Start of Block
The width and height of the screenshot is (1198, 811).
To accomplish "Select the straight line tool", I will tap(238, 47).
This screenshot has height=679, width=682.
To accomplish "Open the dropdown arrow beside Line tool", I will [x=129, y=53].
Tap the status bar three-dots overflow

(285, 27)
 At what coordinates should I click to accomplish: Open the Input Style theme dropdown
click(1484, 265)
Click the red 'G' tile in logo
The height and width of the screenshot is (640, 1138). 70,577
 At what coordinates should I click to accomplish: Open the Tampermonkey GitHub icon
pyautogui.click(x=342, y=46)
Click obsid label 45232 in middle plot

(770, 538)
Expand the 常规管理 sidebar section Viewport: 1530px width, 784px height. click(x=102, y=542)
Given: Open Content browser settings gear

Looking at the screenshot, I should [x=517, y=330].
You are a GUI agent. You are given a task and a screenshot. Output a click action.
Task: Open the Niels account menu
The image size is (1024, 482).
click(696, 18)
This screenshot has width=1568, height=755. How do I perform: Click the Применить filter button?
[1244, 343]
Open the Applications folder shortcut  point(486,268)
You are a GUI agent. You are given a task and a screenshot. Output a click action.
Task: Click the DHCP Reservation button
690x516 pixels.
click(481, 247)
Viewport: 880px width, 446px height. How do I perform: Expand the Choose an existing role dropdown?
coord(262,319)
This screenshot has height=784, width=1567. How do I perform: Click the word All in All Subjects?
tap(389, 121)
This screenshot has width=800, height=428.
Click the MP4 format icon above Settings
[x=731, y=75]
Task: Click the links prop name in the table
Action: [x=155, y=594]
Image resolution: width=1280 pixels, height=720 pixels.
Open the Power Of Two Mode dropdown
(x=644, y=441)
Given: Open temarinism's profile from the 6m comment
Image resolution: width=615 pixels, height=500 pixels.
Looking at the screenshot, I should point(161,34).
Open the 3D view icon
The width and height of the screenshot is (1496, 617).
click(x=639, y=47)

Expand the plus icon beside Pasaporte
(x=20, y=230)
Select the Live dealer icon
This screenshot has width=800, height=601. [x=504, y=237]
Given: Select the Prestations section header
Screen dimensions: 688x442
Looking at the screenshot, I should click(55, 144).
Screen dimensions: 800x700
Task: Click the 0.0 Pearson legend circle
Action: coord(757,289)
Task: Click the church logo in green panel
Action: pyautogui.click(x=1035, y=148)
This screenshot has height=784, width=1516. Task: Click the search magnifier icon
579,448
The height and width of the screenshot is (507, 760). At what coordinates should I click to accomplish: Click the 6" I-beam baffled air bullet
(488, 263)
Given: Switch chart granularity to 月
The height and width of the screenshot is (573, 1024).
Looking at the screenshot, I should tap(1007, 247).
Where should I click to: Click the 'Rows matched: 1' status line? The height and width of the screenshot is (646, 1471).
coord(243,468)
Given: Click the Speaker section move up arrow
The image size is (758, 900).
End of Block
Take the listing from its first line to the line containing "Image resolution: width=1280". Reproduce those lines exactly and nothing else.

**Written solution:**
The width and height of the screenshot is (1198, 811).
To accomplish "Select the straight line tool", I will tap(238, 47).
This screenshot has height=679, width=682.
To accomplish "Open the dropdown arrow beside Line tool", I will [x=129, y=53].
Tap the status bar three-dots overflow

(285, 27)
 At what coordinates should I click to accomplish: Open the Input Style theme dropdown
click(1484, 265)
Click the red 'G' tile in logo
The height and width of the screenshot is (640, 1138). 70,577
 At what coordinates should I click to accomplish: Open the Tampermonkey GitHub icon
pyautogui.click(x=342, y=46)
Click obsid label 45232 in middle plot

(770, 538)
Expand the 常规管理 sidebar section Viewport: 1530px width, 784px height. click(x=102, y=542)
Given: Open Content browser settings gear

Looking at the screenshot, I should [x=517, y=330].
You are a GUI agent. You are given a task and a screenshot. Output a click action.
Task: Open the Niels account menu
The image size is (1024, 482).
click(696, 18)
This screenshot has width=1568, height=755. How do I perform: Click the Применить filter button?
[1244, 343]
Open the Applications folder shortcut  point(486,268)
You are a GUI agent. You are given a task and a screenshot. Output a click action.
Task: Click the DHCP Reservation button
690x516 pixels.
click(481, 247)
Viewport: 880px width, 446px height. How do I perform: Expand the Choose an existing role dropdown?
coord(262,319)
This screenshot has height=784, width=1567. How do I perform: Click the word All in All Subjects?
tap(389, 121)
This screenshot has width=800, height=428.
Click the MP4 format icon above Settings
[x=731, y=75]
Task: Click the links prop name in the table
Action: [x=155, y=594]
Image resolution: width=1280 pixels, height=720 pixels.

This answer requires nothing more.